Adversidade é a palavra-chave na relação da dupla Tite-Neymar. O treinador assumiu em 2016 após a derrota na Copa América daquele ano sob comando de Dunga. E a carreira de sucesso da estrela do PSG foi ofuscada por lesões, punições e escândalos dentro e fora do campo.

Faltam, porém, ao camisa 10 treze gols para chegar ao recorde do Rei Pelé na liderança dos artilheiros da Seleção Brasileira, segundo contagem da Fifa. Uma marca possível para um jovem de 28 anos que também tem o apoio irrestrito do comandante do navio, que apoiou publicamente sua estrela em tempos de dificuldade.

Tite defendeu a presunção de inocência de Neymar quando foi acusado de estupro no ano passado, uma denúncia que foi arquivada, e o acompanhou em uma entrevista coletiva em novembro de 2017, quando havia rumores sobre um suposto mau relacionamento com o atacante uruguaio Edinson Cavani e o ex-técnico do PSG, Unai Emery.

Ele também enviava mensagens de apoio sempre que um problema físico o deixava fora de campo. E teve até mão firme, talvez num ato de pai que busca endireitar o filho, para retirar dele a faixa de capitão durante a Copa América Brasil-2019, competição que o jogador ficou de fora devido a uma lesão.

“Neymar tem a imprevisibilidade, ele é arco e flecha, dá a assistência e a finalização. Está cada vez melhor e com um grau de maturidade cada vez maior”, disse um agradecido Tite ao final da partida contra o Peru.

– Futuro promissor –

Neymar responde com sorrisos. Nos cinquenta jogos do Brasil sob o comando de Tite, desde sua estreia em setembro de 2016 com uma vitória por 3 a 0 sobre o Equador, em Quito, Neymar jogou 36 vezes e marcou 18 gols em duelos amistosos, de eliminatórias ou na Copa do Mundo de 2018 na Rússia.

Sempre que ele marcou, seu time terminou vencedor: 15 vitórias e um empate.

“Neymar é um jogador que procuramos dar a bola no setor mais importante do gramado, próximo dos volantes adversários, porque ali ele é criativo, tem a finta. Não faz drible para malabarismo, faz para ir para o gol, para desequilibrar”, declarou o treinador.

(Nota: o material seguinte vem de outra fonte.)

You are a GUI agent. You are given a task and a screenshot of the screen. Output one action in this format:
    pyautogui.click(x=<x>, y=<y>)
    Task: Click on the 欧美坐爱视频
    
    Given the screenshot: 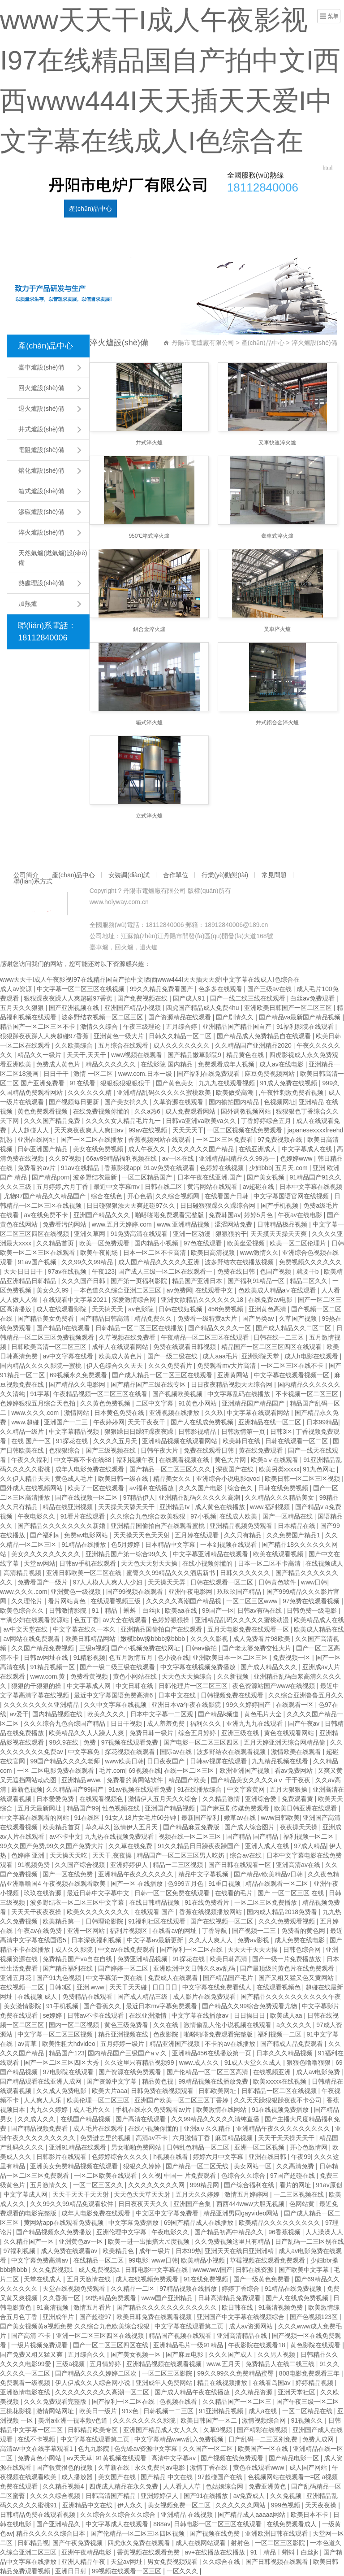 What is the action you would take?
    pyautogui.click(x=247, y=1243)
    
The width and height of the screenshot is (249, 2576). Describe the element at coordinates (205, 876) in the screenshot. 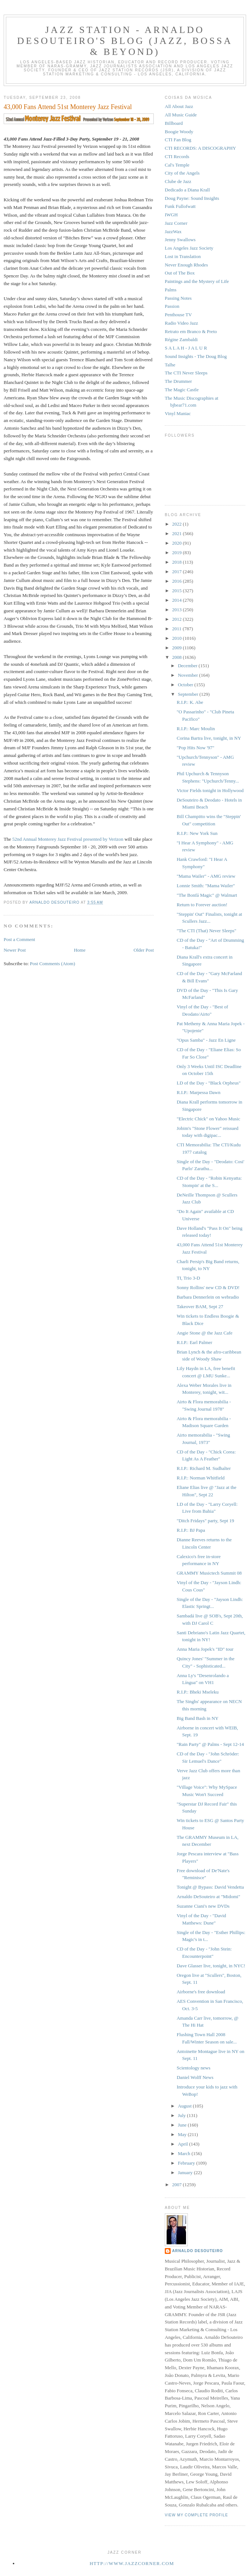

I see `"Mama Wailer" - AMG review` at that location.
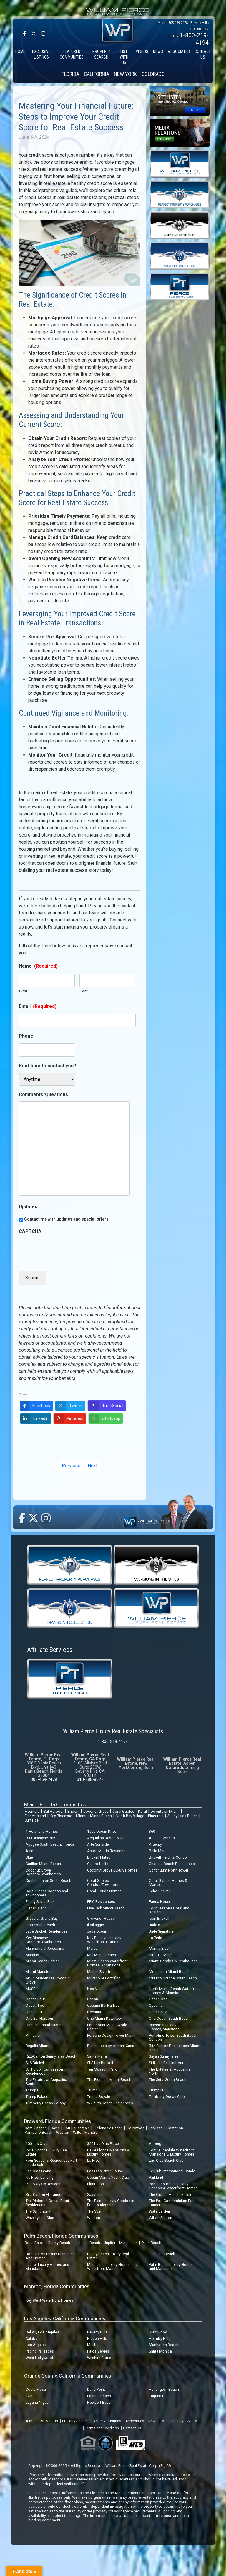 This screenshot has height=2576, width=226. I want to click on Next, so click(92, 1465).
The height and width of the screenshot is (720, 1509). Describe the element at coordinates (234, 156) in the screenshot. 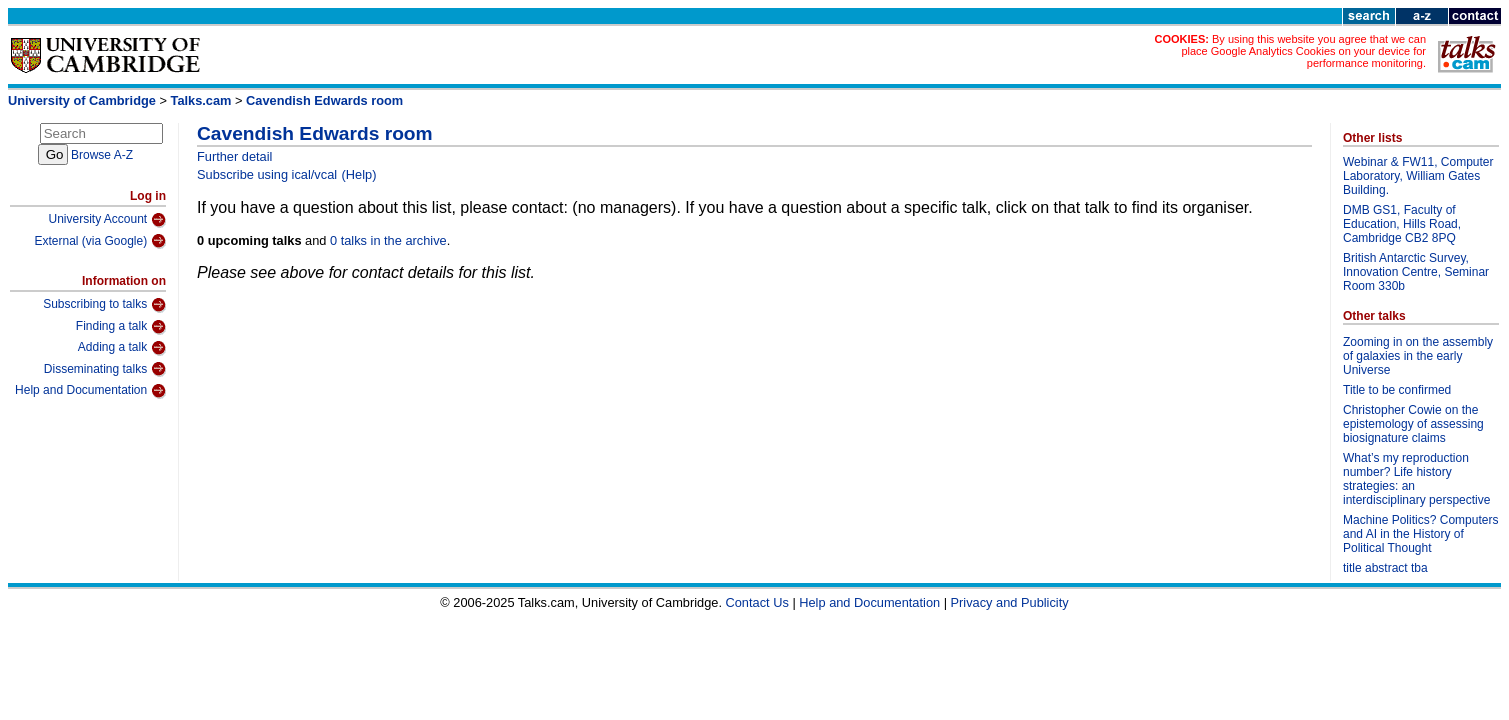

O aproveitamento de Tite no comando da Seleção Brasileira é de 78,8%. Ele venceu 36 jogos, empatou dez e perdeu quatro: três amistosos, dois contra a Argentina e um contra o Peru, e para a Bélgica nas quartas de final do Mundial da Rússia. Com ele, a equipe marcou 109 gols e sofreu 19. Em sua prateleira, por enquanto, o único título em exibição é da Copa América do ano passado, sem Neymar.

O pior desempenho do Brasil sob seu comando veio após a Copa América e coincidiu com a ausência de seu camisa 10.

Após o torneio continental, antes do reinício da Copa do Mundo, o Brasil disputou seis amistosos e obteve apenas um triunfo (Coreia do Sul), além de três empates e duas duas derrotas.

“Agora é um novo começo, porque houve uma pandemia, uma longa paralisação e a seleção nacional está se reencontrando e retomando a seu estilo”, disse à AFP Renata Mendonça, cofundadora do portal esportivo Dibradoras e comentarista do SporTV.

“A continuidade do trabalho depois de 2018 foi importante porque, eu entendo, isso pode dar frutos, pode fazer o Brasil chegar mais ‘pronto’ para, quem sabe, conquistar o título no Catar”, concluiu.